We not only had a chance to remember Ronaldus Magnus with condign dignity and decorum, we also had the opportunity to remember once again that “they” are always wrong.


“The second-greatest president of the 20th century dies (with Theodore Roosevelt coming a close third), and the liberal establishment that alternately ridiculed and demonized Ronald Reagan throughout his presidency is in a quandary,” writes Charles Krauthammer. “How to remember a man they anathematized for eight years but who enjoys both the overwhelming affection of the American people and decisive vindication by history?


“They found their way to do it. They dwell endlessly on the man’s smile, his sunny personality, his good manners. Above all, his optimism.


“‘Optimism’ is the perfect way to trivialize everything that Reagan was or did. Pangloss was an optimist. Harold Stassen was an optimist. Ralph Kramden was an optimist. Optimism is nice, but it gets you nowhere unless you also possess ideological vision, policy and prescriptions to make it real, and, finally, the political courage to act on your convictions.”

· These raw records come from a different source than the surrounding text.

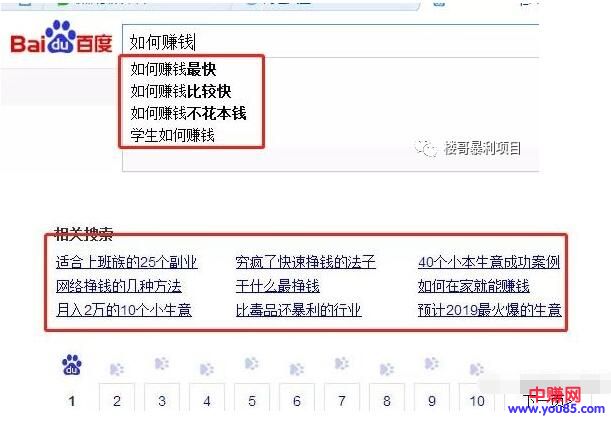This screenshot has height=421, width=611.
Task: Open related search 适合上班族的25个副业
Action: point(127,262)
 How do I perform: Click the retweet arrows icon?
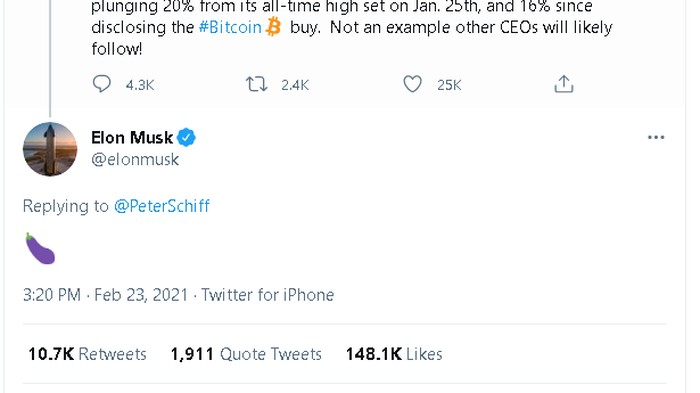click(x=257, y=84)
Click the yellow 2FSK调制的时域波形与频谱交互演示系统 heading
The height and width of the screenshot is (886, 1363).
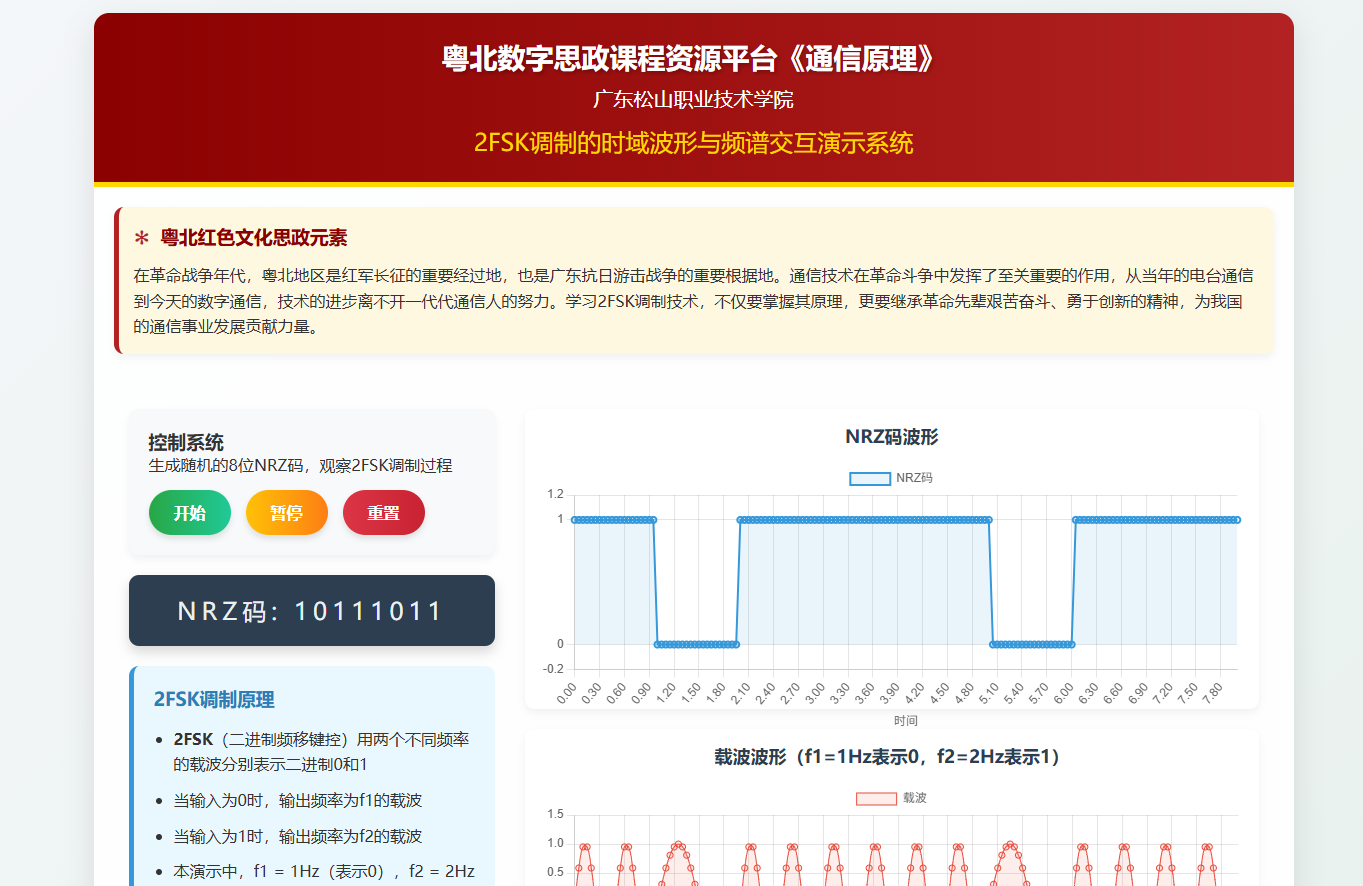(x=693, y=143)
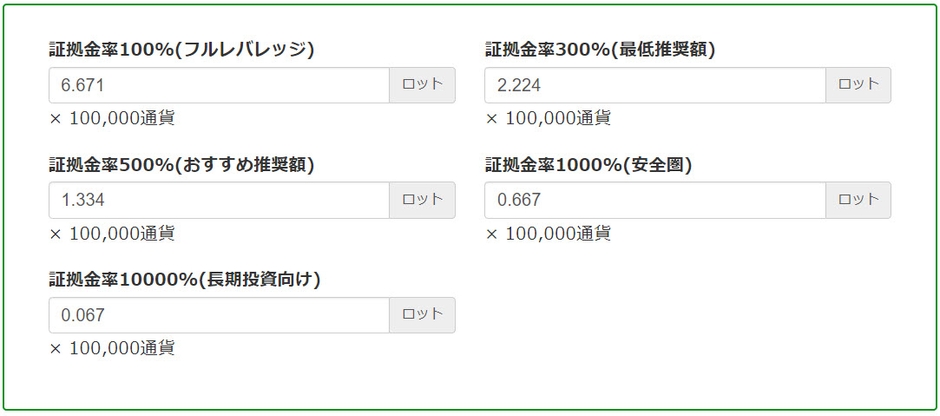940x416 pixels.
Task: Click the ロット addon beside the 6.671 field
Action: (x=422, y=85)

Andrew Sullivan this morning has a marvelous medley of things “they” were saying about the living Reagan.


“I wonder how many people, reading about the [‘Evil Empire’] speech or seeing bits on television, really noticed its outrageous character…Primitive: that is the word for it….” -Anthony Lewis of the New York Times


“A few years from now, I believe, Reaganism will seem a weird and improbable memory, a strange interlude of national hallucination, rather as the McCarthyism of the 1950s and the youth rebellion of the 1960s appear to us now.” -Arthur Schlesinger Jr.


As Krauthammer notes, “they” supported the nuclear freeze, ridiculed strategic defenses, and (as shown above) mocked him for telling the truth about the Soviet Union. Reagan’s monumental achievements are embarrassing to “them.”


Krauthammer concludes:


“So now they praise his sunny smile. Normally, people speak well of the recently deceased to honor the dictum of being kind to the dead. When Reagan’s opponents speak well of him now, however, they are trying to be kind to themselves.”